Load approved libraries — Each approved library is loaded via dynamic import().
Inject into factory — The libraries object is passed to handlers( { sharedLists, libraries } ).

Shared List File Restrictions

Shared list files have an even stricter scan:

Allowed	Forbidden
`export const list = { meta: {...}, entries: [...] }`	Any function definition
String/number/boolean/null values	`async`, `await`, `function`, `=>`
Arrays and objects	Any schema forbidden patterns
Comments (`//`, `/* */`)	Template literals with expressions

Shared lists are pure data. No logic, no transformations, no computed values.

Handler Runtime Constraints

Even after passing the static scan, handlers are constrained:

No fetch access — the runtime executes fetch and passes the response to postRequest
No side effects — receive data, return data. No logging, no file writes
sharedLists is read-only — deep-frozen via Object.freeze(). Mutations throw TypeError
Only allowlisted packages — non-injected packages are not in scope
Return value required — must return the expected shape

Handler Function Signatures

// preRequest — modify the request before fetch
preRequest: async ( { struct, payload } ) => {
    // struct: the request structure (url, headers, body)
    // payload: resolved route parameters
    // sharedLists + libraries: available via factory closure
    return { struct, payload }
}

// postRequest — transform the response after fetch
postRequest: async ( { response, struct, payload } ) => {
    // response: parsed JSON from the API
    // sharedLists + libraries: available via factory closure
    return { response }
}

API Key Protection

flowchart LR
    A[".env: ETHERSCAN_API_KEY=abc123"] --> B[Core Runtime]
    B --> C["URL: ?apikey=abc123"]
    B -.->|NOT passed| D[Handler Factory]
    B -.->|NOT passed| F[Handler Per-Call]

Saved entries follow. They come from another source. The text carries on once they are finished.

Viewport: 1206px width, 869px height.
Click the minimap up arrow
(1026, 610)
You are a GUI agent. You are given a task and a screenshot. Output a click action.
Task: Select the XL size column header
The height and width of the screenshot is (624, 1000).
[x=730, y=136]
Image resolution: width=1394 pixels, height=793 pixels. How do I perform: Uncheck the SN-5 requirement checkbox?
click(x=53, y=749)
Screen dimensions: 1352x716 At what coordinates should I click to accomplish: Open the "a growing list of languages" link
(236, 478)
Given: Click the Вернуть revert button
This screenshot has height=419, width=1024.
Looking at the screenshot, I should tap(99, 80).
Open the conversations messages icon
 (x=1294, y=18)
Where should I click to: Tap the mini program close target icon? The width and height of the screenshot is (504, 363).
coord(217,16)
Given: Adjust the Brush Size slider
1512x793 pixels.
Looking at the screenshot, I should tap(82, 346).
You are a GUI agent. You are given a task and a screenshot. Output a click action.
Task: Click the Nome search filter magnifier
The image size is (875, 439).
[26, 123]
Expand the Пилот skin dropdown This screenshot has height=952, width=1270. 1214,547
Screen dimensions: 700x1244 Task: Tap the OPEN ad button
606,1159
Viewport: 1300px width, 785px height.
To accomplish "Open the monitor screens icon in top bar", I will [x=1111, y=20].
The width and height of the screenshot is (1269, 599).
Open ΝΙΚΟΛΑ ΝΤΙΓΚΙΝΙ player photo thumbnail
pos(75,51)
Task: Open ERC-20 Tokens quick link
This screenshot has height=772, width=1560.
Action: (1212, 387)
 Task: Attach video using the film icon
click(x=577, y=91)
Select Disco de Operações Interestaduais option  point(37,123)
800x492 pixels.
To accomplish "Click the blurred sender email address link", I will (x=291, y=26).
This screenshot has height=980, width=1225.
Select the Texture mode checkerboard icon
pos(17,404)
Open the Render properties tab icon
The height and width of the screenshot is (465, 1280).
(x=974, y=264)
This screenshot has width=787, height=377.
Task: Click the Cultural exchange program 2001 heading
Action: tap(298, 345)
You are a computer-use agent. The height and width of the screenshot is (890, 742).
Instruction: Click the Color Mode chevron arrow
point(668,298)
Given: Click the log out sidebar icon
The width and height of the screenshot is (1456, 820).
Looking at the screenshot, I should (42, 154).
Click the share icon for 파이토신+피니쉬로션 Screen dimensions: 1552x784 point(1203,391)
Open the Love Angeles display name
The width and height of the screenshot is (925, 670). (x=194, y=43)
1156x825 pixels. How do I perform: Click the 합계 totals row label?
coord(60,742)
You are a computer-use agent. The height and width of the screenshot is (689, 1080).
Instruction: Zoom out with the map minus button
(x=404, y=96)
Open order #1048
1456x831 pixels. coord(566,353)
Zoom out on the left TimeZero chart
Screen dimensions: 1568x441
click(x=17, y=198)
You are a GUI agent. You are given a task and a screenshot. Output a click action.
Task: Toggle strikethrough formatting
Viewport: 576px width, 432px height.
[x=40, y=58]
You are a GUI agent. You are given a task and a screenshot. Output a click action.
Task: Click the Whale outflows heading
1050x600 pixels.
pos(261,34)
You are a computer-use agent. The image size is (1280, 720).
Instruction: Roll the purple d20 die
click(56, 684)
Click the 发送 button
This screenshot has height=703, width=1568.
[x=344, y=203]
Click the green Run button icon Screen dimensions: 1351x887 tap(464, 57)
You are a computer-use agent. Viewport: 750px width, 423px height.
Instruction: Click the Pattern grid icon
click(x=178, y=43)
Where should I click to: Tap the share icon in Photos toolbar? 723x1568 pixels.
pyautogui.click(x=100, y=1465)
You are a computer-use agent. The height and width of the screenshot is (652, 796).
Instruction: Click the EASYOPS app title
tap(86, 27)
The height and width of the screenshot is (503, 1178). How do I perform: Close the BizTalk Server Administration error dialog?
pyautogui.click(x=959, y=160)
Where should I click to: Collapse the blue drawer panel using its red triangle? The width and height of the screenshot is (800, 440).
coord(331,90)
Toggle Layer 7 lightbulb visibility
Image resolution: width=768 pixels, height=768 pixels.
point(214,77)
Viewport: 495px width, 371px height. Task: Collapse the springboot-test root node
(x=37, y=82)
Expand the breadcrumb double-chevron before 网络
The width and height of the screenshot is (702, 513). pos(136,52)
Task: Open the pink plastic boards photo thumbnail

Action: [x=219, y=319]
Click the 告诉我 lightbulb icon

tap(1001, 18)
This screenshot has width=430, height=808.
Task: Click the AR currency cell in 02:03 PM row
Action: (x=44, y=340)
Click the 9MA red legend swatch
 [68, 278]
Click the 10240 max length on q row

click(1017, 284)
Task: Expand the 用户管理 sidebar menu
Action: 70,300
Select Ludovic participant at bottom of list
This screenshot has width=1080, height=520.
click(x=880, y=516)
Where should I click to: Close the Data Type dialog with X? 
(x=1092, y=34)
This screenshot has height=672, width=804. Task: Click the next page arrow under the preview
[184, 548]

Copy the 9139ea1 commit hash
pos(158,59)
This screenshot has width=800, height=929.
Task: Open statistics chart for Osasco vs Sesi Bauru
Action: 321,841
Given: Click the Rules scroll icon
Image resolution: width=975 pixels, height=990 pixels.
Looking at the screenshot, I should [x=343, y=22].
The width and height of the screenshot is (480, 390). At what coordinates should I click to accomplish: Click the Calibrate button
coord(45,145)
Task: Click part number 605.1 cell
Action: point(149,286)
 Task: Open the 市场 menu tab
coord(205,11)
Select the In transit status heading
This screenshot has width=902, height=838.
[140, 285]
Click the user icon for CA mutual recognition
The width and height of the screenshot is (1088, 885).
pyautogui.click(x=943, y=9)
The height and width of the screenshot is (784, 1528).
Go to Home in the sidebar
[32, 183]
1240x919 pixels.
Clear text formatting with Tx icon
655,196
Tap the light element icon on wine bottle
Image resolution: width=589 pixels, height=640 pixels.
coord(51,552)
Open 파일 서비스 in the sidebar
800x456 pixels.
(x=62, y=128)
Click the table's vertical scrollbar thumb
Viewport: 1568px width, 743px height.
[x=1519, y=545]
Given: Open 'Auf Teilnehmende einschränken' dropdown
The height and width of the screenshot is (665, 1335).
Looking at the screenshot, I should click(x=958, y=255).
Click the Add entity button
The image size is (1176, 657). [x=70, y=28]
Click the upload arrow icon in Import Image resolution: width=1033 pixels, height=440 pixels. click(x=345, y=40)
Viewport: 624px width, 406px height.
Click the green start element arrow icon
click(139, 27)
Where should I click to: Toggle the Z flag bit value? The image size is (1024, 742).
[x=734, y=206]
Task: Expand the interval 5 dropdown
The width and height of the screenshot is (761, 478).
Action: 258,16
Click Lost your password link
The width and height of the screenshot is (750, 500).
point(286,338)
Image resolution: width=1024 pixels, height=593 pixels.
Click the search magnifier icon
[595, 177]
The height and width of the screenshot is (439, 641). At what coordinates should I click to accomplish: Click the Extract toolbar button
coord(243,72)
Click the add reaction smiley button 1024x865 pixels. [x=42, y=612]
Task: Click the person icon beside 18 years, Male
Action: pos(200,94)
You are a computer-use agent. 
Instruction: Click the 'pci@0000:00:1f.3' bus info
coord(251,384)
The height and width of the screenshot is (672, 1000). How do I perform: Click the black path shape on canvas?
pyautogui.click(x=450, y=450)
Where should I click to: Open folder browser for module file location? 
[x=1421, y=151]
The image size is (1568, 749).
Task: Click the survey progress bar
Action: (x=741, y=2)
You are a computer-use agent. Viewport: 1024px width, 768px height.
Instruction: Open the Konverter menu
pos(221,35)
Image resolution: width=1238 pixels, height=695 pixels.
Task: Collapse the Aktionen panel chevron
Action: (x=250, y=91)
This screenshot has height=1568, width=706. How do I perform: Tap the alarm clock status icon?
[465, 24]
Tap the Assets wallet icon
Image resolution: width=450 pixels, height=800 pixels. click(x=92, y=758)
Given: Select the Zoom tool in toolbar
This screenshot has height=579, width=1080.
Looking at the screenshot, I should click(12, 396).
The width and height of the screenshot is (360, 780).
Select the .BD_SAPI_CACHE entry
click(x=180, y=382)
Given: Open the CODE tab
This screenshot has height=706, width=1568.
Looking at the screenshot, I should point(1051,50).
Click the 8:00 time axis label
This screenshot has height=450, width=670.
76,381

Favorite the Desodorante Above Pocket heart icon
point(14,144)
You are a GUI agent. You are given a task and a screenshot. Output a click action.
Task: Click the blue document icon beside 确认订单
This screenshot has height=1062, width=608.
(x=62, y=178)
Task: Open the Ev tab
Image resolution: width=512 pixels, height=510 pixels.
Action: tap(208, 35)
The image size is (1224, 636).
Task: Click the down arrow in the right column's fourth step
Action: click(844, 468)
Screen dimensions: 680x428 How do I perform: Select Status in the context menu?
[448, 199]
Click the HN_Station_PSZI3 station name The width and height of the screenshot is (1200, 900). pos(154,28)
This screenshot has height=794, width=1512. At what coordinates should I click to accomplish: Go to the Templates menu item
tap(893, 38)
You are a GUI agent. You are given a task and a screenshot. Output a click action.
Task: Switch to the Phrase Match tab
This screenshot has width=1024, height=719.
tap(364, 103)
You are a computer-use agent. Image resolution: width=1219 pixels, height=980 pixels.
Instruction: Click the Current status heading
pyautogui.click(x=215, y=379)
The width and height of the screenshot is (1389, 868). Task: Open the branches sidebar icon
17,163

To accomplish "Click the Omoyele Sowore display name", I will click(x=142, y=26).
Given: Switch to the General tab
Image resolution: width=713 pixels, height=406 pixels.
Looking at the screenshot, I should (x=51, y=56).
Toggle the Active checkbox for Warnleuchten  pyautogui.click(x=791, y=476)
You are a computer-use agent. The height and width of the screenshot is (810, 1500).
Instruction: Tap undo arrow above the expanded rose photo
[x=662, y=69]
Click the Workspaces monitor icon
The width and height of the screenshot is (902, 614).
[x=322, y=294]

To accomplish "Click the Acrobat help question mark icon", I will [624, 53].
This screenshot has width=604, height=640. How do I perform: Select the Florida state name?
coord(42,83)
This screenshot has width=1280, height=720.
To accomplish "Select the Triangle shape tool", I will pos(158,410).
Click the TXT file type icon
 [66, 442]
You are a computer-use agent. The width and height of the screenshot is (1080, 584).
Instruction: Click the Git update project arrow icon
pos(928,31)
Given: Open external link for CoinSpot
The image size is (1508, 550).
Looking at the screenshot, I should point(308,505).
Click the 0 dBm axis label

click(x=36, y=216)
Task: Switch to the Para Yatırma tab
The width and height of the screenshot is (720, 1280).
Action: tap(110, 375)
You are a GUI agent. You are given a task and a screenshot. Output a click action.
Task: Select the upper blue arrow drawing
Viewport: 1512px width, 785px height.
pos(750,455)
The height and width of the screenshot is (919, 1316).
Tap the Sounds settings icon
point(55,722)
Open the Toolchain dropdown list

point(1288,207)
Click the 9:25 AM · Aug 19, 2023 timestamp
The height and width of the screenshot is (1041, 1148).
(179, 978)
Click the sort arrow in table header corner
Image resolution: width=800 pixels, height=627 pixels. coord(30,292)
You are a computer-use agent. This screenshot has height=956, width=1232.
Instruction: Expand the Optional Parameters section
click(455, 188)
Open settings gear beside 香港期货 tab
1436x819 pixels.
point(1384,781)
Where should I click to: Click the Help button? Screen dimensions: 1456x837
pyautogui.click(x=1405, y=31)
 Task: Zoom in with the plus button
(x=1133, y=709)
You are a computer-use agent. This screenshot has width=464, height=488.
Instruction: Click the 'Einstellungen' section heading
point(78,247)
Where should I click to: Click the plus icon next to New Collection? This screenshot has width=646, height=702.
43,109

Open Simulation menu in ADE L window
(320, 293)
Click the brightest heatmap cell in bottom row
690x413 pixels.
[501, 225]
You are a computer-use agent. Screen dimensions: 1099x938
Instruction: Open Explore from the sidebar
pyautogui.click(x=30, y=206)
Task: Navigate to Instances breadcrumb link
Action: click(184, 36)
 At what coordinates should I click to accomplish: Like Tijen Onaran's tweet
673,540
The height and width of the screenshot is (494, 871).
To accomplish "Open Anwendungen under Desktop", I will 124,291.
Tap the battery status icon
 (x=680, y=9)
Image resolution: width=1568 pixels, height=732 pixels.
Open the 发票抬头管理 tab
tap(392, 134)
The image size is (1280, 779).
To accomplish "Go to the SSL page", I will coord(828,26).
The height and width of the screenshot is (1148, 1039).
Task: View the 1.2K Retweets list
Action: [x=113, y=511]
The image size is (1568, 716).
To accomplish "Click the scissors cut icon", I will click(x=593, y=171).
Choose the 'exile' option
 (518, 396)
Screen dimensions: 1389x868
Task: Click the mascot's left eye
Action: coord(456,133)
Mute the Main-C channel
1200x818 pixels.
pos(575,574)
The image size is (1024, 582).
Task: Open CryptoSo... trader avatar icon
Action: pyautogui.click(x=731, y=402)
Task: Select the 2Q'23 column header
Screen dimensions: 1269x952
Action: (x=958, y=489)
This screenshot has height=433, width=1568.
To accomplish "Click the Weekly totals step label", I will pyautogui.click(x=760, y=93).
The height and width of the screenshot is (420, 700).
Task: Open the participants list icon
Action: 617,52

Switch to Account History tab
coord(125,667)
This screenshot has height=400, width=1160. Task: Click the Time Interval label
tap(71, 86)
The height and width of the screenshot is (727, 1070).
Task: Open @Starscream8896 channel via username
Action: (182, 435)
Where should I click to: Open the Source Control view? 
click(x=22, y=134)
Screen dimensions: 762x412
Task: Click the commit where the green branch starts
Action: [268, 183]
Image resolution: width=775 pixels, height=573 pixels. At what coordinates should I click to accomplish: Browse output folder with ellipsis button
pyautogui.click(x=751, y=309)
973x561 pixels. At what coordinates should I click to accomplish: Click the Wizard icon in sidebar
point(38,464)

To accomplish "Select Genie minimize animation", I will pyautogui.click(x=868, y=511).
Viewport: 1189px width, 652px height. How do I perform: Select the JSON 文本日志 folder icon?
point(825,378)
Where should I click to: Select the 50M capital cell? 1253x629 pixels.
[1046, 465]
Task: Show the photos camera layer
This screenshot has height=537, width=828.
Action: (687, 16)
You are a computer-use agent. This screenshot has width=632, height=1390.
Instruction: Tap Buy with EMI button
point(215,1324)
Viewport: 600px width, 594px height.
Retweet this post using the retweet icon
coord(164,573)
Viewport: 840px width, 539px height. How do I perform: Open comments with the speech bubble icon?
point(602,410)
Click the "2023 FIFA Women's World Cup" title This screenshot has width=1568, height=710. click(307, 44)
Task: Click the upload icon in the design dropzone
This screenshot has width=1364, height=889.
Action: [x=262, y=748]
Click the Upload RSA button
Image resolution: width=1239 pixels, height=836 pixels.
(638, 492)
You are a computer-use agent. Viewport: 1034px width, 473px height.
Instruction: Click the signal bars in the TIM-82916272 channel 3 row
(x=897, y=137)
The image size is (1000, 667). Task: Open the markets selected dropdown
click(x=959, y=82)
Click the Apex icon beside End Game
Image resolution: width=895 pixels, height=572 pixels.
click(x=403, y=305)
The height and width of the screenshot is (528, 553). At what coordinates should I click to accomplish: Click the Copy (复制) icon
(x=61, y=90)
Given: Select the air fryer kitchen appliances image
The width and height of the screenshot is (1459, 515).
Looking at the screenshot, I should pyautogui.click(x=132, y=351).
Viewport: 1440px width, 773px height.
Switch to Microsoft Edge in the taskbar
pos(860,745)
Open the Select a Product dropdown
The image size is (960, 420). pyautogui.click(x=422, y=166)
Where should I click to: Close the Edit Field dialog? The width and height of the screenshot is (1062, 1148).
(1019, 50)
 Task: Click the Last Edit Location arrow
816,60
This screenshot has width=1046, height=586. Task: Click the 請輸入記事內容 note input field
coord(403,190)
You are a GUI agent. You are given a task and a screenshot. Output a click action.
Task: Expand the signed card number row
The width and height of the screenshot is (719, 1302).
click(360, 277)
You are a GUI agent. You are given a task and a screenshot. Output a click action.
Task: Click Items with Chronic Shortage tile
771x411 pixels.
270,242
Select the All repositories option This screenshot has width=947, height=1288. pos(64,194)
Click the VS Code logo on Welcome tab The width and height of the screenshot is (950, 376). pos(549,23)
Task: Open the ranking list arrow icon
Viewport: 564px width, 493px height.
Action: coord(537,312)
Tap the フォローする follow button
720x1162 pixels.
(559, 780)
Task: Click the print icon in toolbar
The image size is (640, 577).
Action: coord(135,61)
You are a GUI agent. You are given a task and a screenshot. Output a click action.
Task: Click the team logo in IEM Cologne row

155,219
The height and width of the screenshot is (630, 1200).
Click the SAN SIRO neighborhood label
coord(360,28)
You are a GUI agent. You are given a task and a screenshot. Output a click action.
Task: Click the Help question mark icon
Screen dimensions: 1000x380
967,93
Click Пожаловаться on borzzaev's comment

requiredServerParams values are injected into URL/headers by the runtime
The handlers() factory receives sharedLists and libraries only
Per-call handlers receive struct, payload, and response only
Key values are never logged

Key Injection Flow

1. Schema declares requiredServerParams: [ 'ETHERSCAN_API_KEY' ]
2. Runtime reads ETHERSCAN_API_KEY from .env
3. Parameter template: '{{SERVER_PARAM:ETHERSCAN_API_KEY}}'
4. Runtime substitutes into URL: '?apikey=abc123'
5. Handler receives response — never sees the key value

Threat Model

Threat	Mitigation
Schema imports a module	Static scan blocks `import`/`require`
Schema requests unapproved library	Blocked by allowlist (SEC013)
Schema reads filesystem	Static scan blocks `fs`, `node:fs`
Schema executes shell commands	Static scan blocks `child_process`
Schema accesses environment	Static scan blocks `process.`
Schema exfiltrates data via fetch	Handlers cannot call `fetch()`
Schema modifies global state	Static scan blocks `globalThis`/`global.`
Handler mutates shared list data	`sharedLists` is deep-frozen
Shared list contains executable code	Stricter scan blocks all functions/arrows
Schema leaks API keys	Keys never passed to factory or handlers
Schema uses eval	Static scan blocks `eval(`, `Function(`

Security Error Codes

SEC001-SEC099 — Static Scan Failures

Code	Description
SEC001	Forbidden `import` statement found
SEC002	Forbidden `require()` call found
SEC003	Forbidden `eval()` call found
SEC004	Forbidden `Function()` constructor found
SEC005	Forbidden filesystem access
SEC006	Forbidden `process.` access
SEC007	Forbidden `child_process` access
SEC008	Forbidden global scope access
SEC009	Forbidden path variable
SEC010	Forbidden `new Function`
SEC011	Forbidden timer (`setTimeout`/`setInterval`)
SEC013	Unapproved library in `requiredLibraries`

SEC100-SEC199 — Runtime Constraint Violations

Code	Description
SEC100	Handler attempted to call `fetch()`
SEC101	Handler returned invalid shape
SEC102	Handler attempted to mutate frozen `sharedLists`
SEC103	Library loading failed for approved package
SEC104	Factory function `handlers()` threw during initialization

SEC200-SEC299 — Shared List Scan Failures

Code	Description
SEC200	Function definition found in shared list
SEC201	Arrow function found in shared list
SEC202	Async/await keyword found in shared list
SEC203	Template literal with expression found
SEC204	Forbidden pattern found in shared list

All violations in a single file are reported together — the scan does not stop at the first match.